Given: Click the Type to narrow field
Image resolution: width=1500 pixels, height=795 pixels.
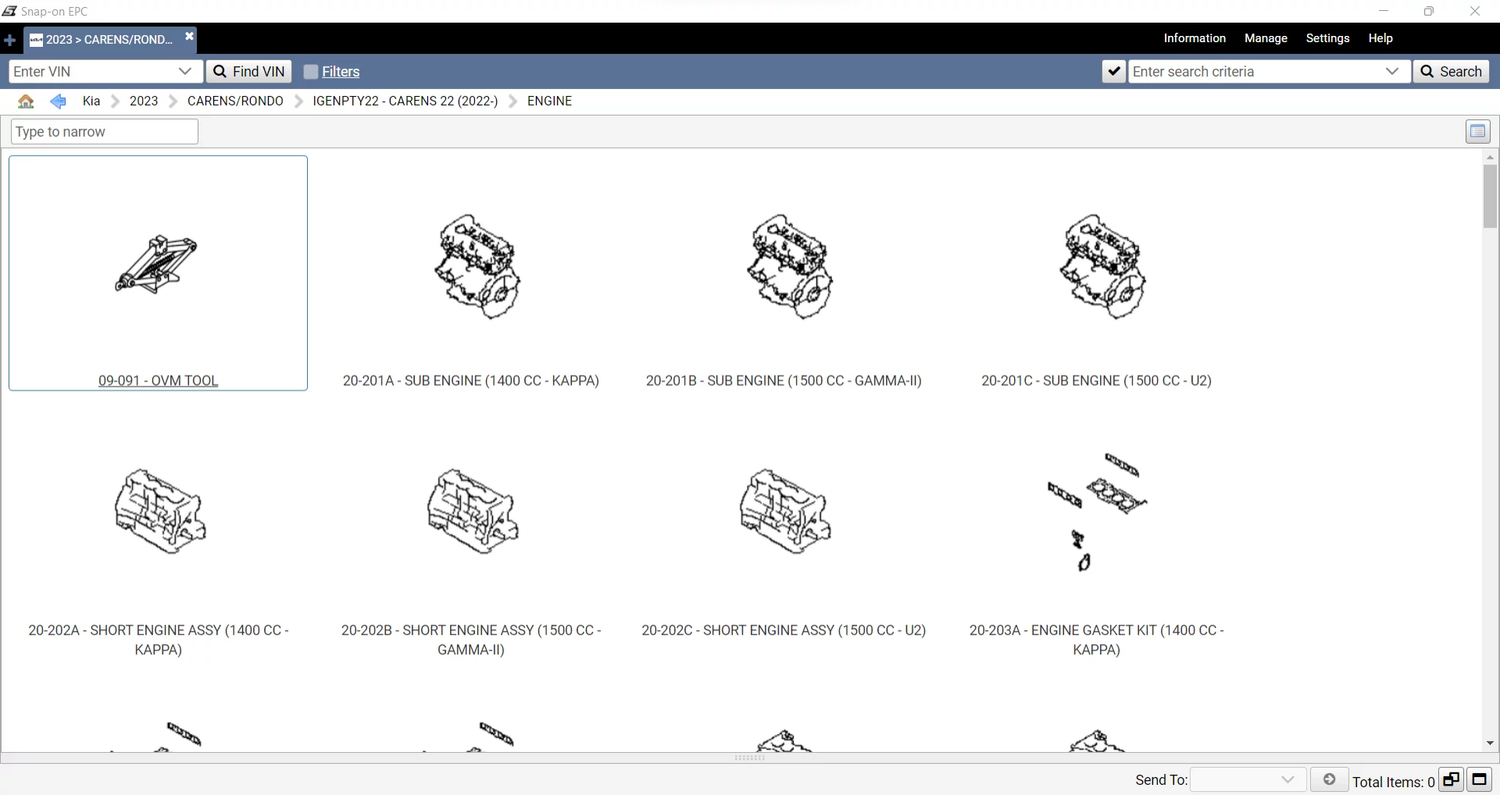Looking at the screenshot, I should tap(104, 132).
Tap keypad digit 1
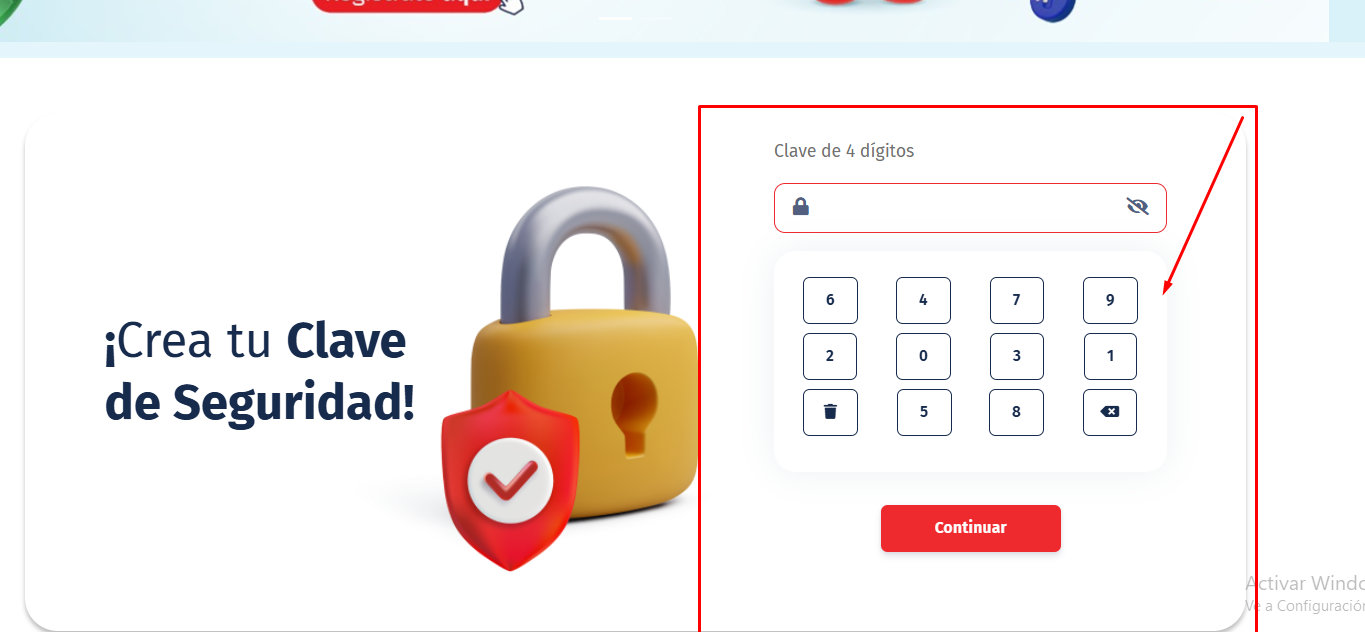 point(1110,356)
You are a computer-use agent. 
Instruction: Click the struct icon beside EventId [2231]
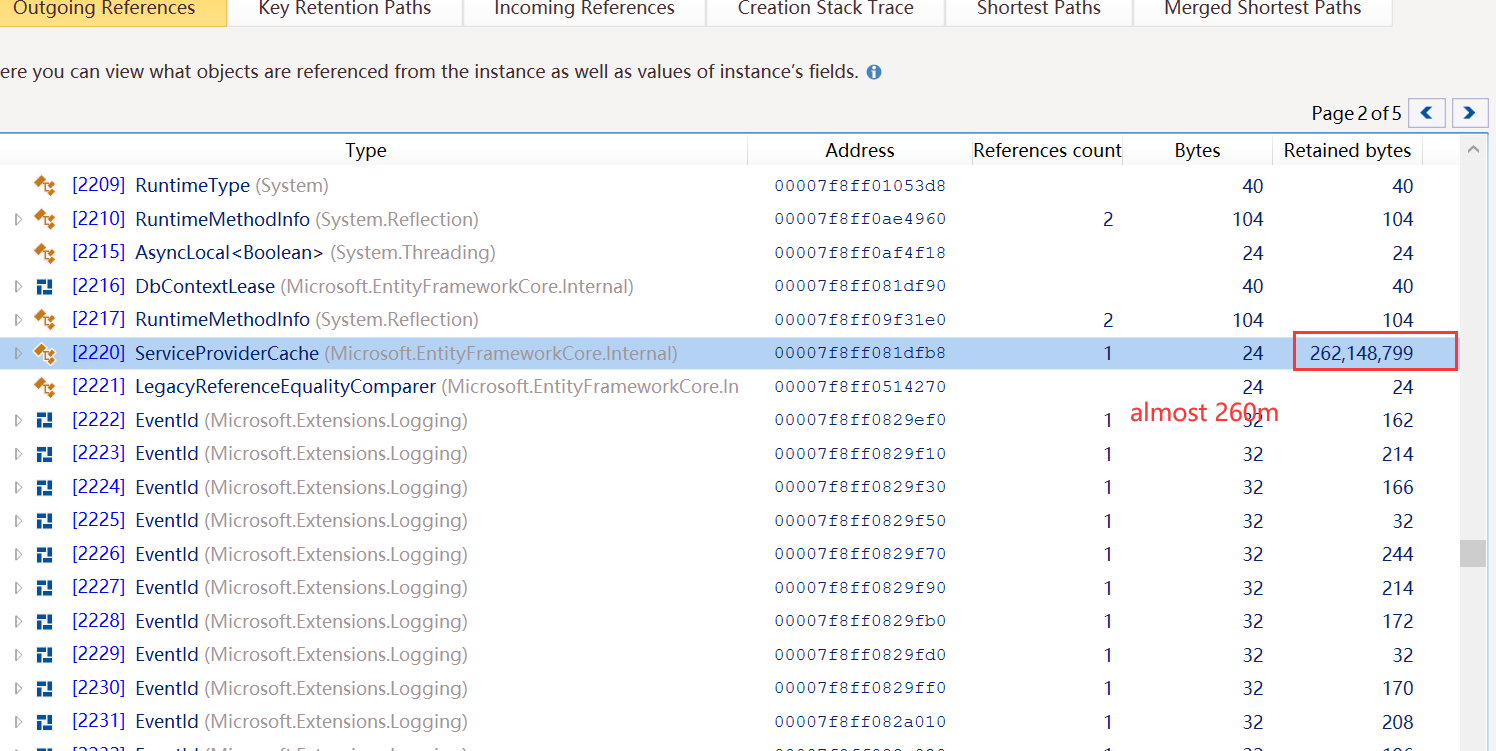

TRY IT - Set down nothing but the lines from the one containing "You are a computer-use agent." to the final line above, both included, with every picture left out.

COMPLETED EXERCISE -
You are a computer-use agent. 
Instruction: Click the struct icon beside EventId [2231]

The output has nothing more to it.